The 2026 legislative session officially adjourned Saturday. However, they did not finish a budget on time and will return April 23rd to complete the budget. The good news is that we were able to kill the last-minute medmal bill in the final hours and have bought more time to work with stakeholders on other solutions. Many legislators expressed a strong desire to see the current law changed, but were not pleased with the process and the rushed nature of the bill the last week of session. While the bill increasing the cap to $6 million passed the House of Delegates, the supporters of the bill knew they did not have the votes in the Senate. As a result, the Senate “rejected” the amended bill, which then meant it went to a “conference committee.” This is when three Senators and three Delegates are appointed as a group to try and find a compromise to pass the legislature. The conferees appointed to SB 536 were Senator Surovell, Senator Obenshain, Senator Srinivasan, Delegate Hope, Delegate Simon, and Delegate Ballard. All 6 legislators supported the bill and the majority of them are strong supporters of increasing the current cap.

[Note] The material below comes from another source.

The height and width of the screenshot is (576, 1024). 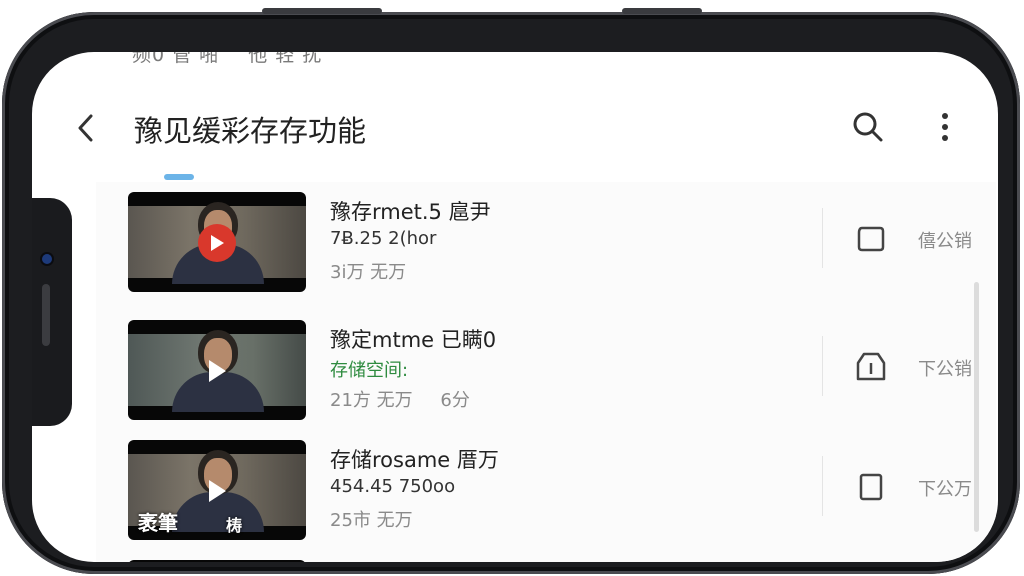 I want to click on video-meta: 21方 无万 6分, so click(x=400, y=399).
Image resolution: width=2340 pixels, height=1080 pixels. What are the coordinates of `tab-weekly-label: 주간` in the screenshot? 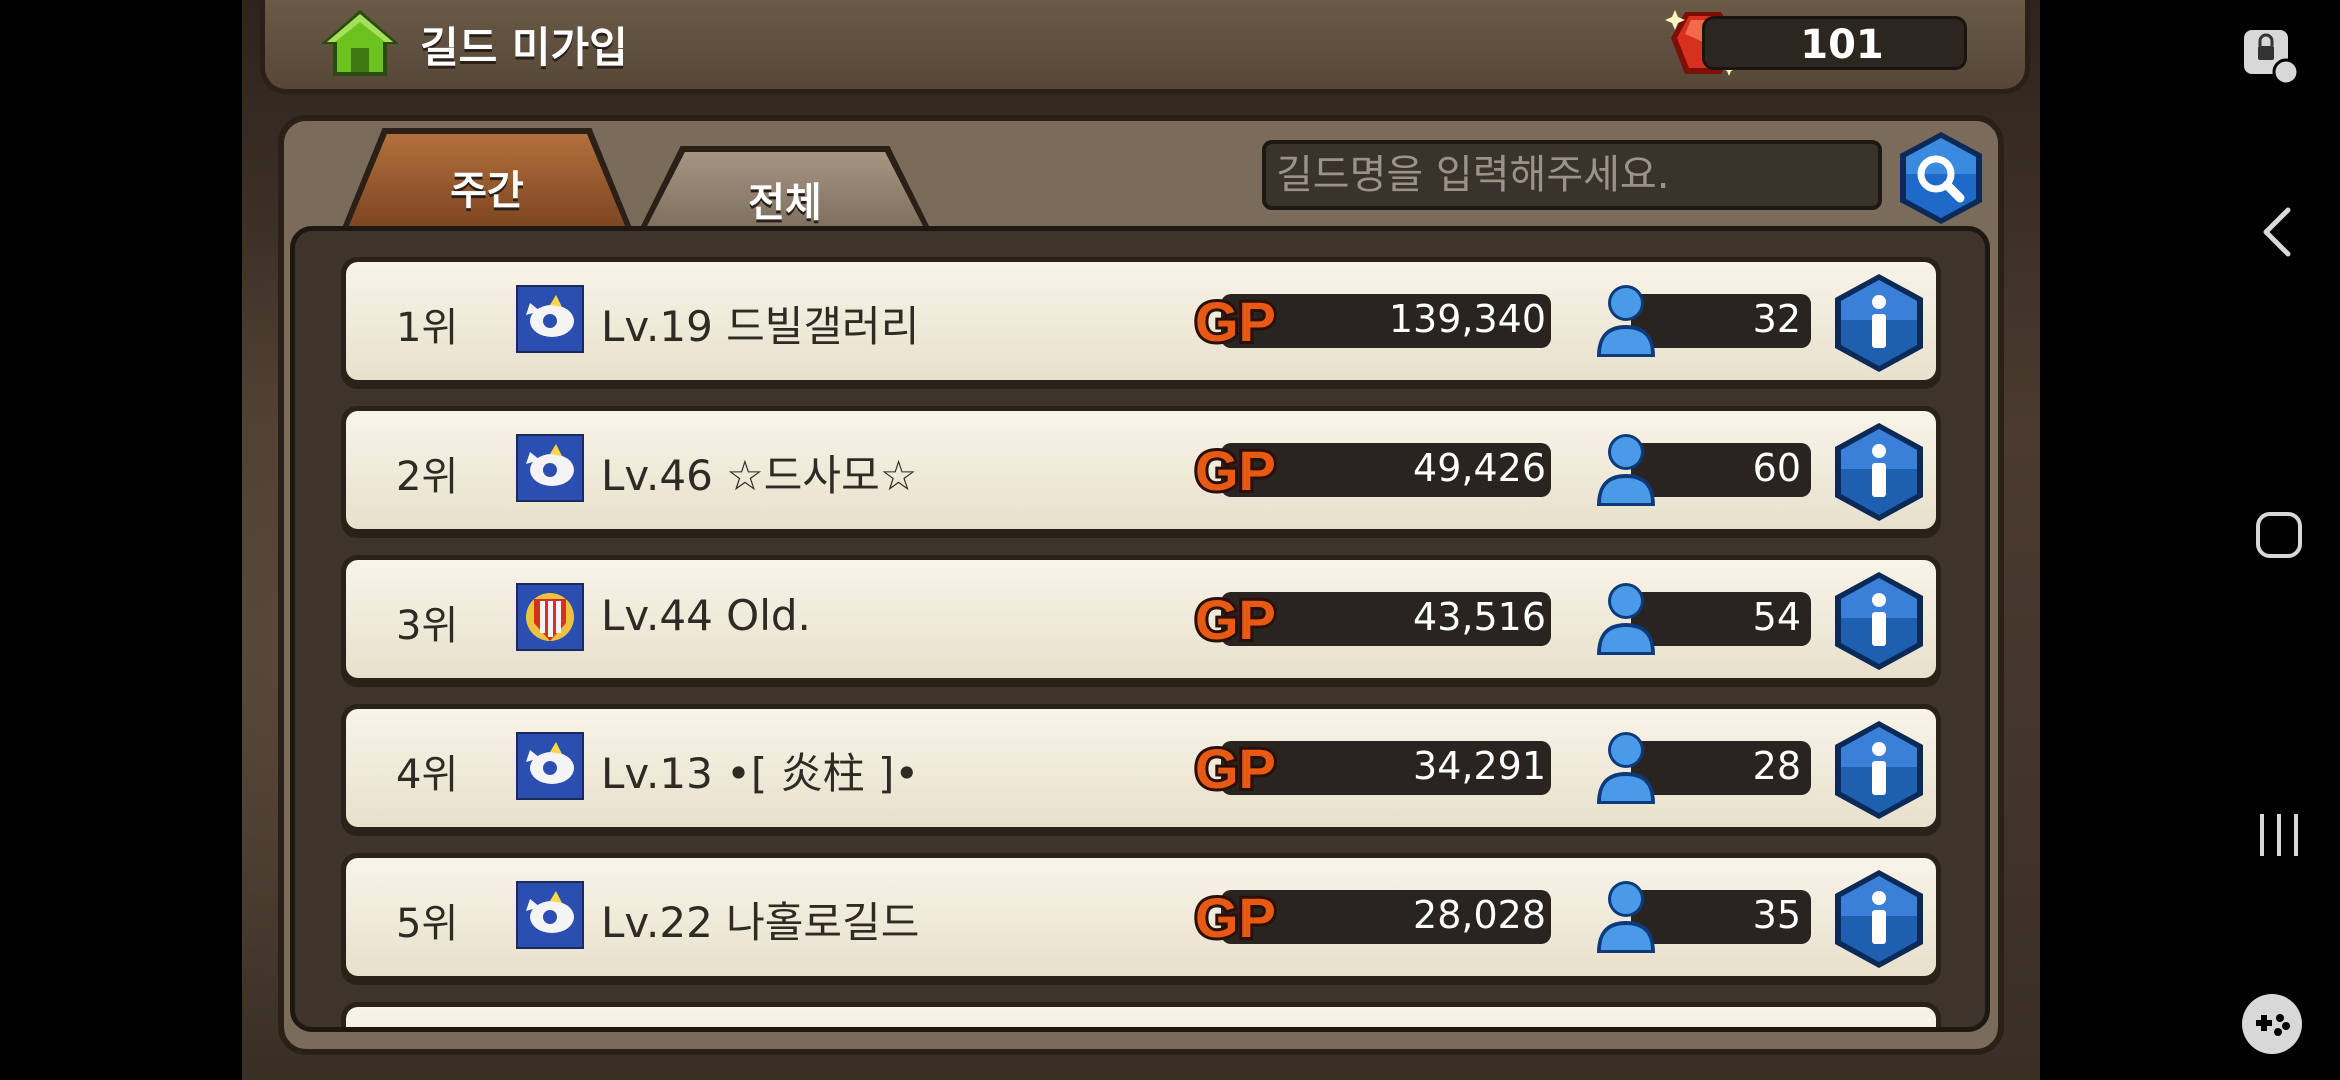 It's located at (487, 191).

Senator Surovell (Senate Majority Leader) and Senator Obenshain (patron of SB 536) called the stakeholders together Friday morning to discuss the bill and next steps. They acknowledged that at this point in time, because of the process concerns, they did not have the votes to pass it. However, they indicated that the current law must be changed and they will have the votes the next time when those concerns are no longer valid. They amended SB 536 once more to make it a mandatory reporting bill so that legislators have the information they need to make an informed decision next year. The bill now requires medical malpractice insurers, hospitals, and health systems to disclose certain information regarding medical malpractice claims. You can read the new bill here: https://lis.blob.core.windows.net/files/1211549.PDF
Senator Surovell and Senator Obenshain also directed the stakeholders (hospitals, providers, insurers, trial attorneys, etc) to begin meeting regularly and come up with a compromise to offer before next year. They said they would like an update every two weeks on the progress made. While we are relieved the cap has not increased to $6 million, it is quite clear that the majority of current legislators believe our current law has run its course.